**Work instructions:** Print every line of the listing below without changing anything.

----------

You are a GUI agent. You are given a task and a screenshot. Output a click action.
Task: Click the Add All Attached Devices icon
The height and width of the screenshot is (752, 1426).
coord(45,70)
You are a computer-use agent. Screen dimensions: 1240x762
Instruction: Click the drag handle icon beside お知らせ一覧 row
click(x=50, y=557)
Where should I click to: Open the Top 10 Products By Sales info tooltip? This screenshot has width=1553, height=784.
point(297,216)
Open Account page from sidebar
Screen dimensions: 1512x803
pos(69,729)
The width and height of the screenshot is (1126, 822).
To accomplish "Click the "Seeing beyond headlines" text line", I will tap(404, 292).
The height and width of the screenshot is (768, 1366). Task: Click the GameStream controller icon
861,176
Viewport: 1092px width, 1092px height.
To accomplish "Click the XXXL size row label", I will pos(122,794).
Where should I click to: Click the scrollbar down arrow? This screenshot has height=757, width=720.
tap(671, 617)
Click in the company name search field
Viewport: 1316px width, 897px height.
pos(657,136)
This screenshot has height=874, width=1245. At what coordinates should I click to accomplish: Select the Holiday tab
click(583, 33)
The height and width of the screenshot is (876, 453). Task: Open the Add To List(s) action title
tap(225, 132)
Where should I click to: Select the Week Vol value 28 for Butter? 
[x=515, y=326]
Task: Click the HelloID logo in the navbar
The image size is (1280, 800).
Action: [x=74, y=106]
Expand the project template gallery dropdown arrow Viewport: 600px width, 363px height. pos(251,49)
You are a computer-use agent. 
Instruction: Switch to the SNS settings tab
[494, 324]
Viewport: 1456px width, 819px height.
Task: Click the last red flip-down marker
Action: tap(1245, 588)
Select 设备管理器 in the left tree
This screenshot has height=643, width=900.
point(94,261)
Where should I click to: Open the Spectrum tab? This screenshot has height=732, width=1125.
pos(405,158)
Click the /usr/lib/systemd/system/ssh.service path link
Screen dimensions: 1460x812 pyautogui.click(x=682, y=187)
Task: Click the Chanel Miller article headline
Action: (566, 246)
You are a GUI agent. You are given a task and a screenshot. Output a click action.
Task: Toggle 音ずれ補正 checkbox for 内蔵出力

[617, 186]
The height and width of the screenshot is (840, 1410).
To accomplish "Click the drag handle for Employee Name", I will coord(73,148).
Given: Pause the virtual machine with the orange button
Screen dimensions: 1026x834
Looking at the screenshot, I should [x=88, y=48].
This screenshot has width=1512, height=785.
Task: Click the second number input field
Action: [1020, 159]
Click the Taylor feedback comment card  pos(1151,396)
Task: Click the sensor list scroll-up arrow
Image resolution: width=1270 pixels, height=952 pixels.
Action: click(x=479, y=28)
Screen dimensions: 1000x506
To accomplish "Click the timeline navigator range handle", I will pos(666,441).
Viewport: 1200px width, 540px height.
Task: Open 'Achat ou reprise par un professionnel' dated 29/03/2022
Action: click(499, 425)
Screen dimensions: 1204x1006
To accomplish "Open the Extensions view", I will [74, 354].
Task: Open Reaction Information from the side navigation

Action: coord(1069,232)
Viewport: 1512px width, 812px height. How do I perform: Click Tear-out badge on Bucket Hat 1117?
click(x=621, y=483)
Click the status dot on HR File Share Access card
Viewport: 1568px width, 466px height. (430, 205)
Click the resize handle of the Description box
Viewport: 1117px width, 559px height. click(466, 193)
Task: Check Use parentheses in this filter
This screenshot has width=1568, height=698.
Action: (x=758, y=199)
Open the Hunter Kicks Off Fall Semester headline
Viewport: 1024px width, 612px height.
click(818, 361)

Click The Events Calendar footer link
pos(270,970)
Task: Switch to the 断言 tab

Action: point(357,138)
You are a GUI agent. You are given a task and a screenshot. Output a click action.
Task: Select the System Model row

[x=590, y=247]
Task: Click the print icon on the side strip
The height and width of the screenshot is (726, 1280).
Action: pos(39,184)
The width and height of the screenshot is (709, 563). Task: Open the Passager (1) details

----------

**Written answer:**
You are a GUI agent. You are given a task and a screenshot. Output a click action.
Task: Click the Add All Attached Devices icon
The height and width of the screenshot is (752, 1426).
coord(45,70)
You are a computer-use agent. Screen dimensions: 1240x762
Instruction: Click the drag handle icon beside お知らせ一覧 row
click(x=50, y=557)
Where should I click to: Open the Top 10 Products By Sales info tooltip? This screenshot has width=1553, height=784.
point(297,216)
Open Account page from sidebar
Screen dimensions: 1512x803
pos(69,729)
The width and height of the screenshot is (1126, 822).
To accomplish "Click the "Seeing beyond headlines" text line", I will tap(404, 292).
The height and width of the screenshot is (768, 1366). Task: Click the GameStream controller icon
861,176
Viewport: 1092px width, 1092px height.
To accomplish "Click the XXXL size row label", I will pos(122,794).
Where should I click to: Click the scrollbar down arrow? This screenshot has height=757, width=720.
tap(671, 617)
Click in the company name search field
Viewport: 1316px width, 897px height.
pos(657,136)
This screenshot has height=874, width=1245. At what coordinates should I click to accomplish: Select the Holiday tab
click(583, 33)
The height and width of the screenshot is (876, 453). Task: Open the Add To List(s) action title
tap(225, 132)
Where should I click to: Select the Week Vol value 28 for Butter? 
[x=515, y=326]
Task: Click the HelloID logo in the navbar
The image size is (1280, 800).
Action: [x=74, y=106]
Expand the project template gallery dropdown arrow Viewport: 600px width, 363px height. pos(251,49)
You are a computer-use agent. 
Instruction: Switch to the SNS settings tab
[494, 324]
Viewport: 1456px width, 819px height.
Task: Click the last red flip-down marker
Action: tap(1245, 588)
Select 设备管理器 in the left tree
This screenshot has height=643, width=900.
point(94,261)
Where should I click to: Open the Spectrum tab? This screenshot has height=732, width=1125.
pos(405,158)
Click the /usr/lib/systemd/system/ssh.service path link
Screen dimensions: 1460x812 pyautogui.click(x=682, y=187)
Task: Click the Chanel Miller article headline
Action: (566, 246)
You are a GUI agent. You are given a task and a screenshot. Output a click action.
Task: Toggle 音ずれ補正 checkbox for 内蔵出力

[617, 186]
The height and width of the screenshot is (840, 1410).
To accomplish "Click the drag handle for Employee Name", I will coord(73,148).
Given: Pause the virtual machine with the orange button
Screen dimensions: 1026x834
Looking at the screenshot, I should [x=88, y=48].
This screenshot has width=1512, height=785.
Task: Click the second number input field
Action: [1020, 159]
Click the Taylor feedback comment card  pos(1151,396)
Task: Click the sensor list scroll-up arrow
Image resolution: width=1270 pixels, height=952 pixels.
Action: click(x=479, y=28)
Screen dimensions: 1000x506
To accomplish "Click the timeline navigator range handle", I will pos(666,441).
Viewport: 1200px width, 540px height.
Task: Open 'Achat ou reprise par un professionnel' dated 29/03/2022
Action: click(499, 425)
Screen dimensions: 1204x1006
To accomplish "Open the Extensions view", I will [74, 354].
Task: Open Reaction Information from the side navigation

Action: coord(1069,232)
Viewport: 1512px width, 812px height. How do I perform: Click Tear-out badge on Bucket Hat 1117?
click(x=621, y=483)
Click the status dot on HR File Share Access card
Viewport: 1568px width, 466px height. (430, 205)
Click the resize handle of the Description box
Viewport: 1117px width, 559px height. click(466, 193)
Task: Check Use parentheses in this filter
This screenshot has width=1568, height=698.
Action: (x=758, y=199)
Open the Hunter Kicks Off Fall Semester headline
Viewport: 1024px width, 612px height.
click(818, 361)

Click The Events Calendar footer link
pos(270,970)
Task: Switch to the 断言 tab

Action: point(357,138)
You are a GUI agent. You are given a task and a screenshot. Output a click action.
Task: Select the System Model row

[x=590, y=247]
Task: Click the print icon on the side strip
The height and width of the screenshot is (726, 1280).
Action: pos(39,184)
The width and height of the screenshot is (709, 563). Task: Open the Passager (1) details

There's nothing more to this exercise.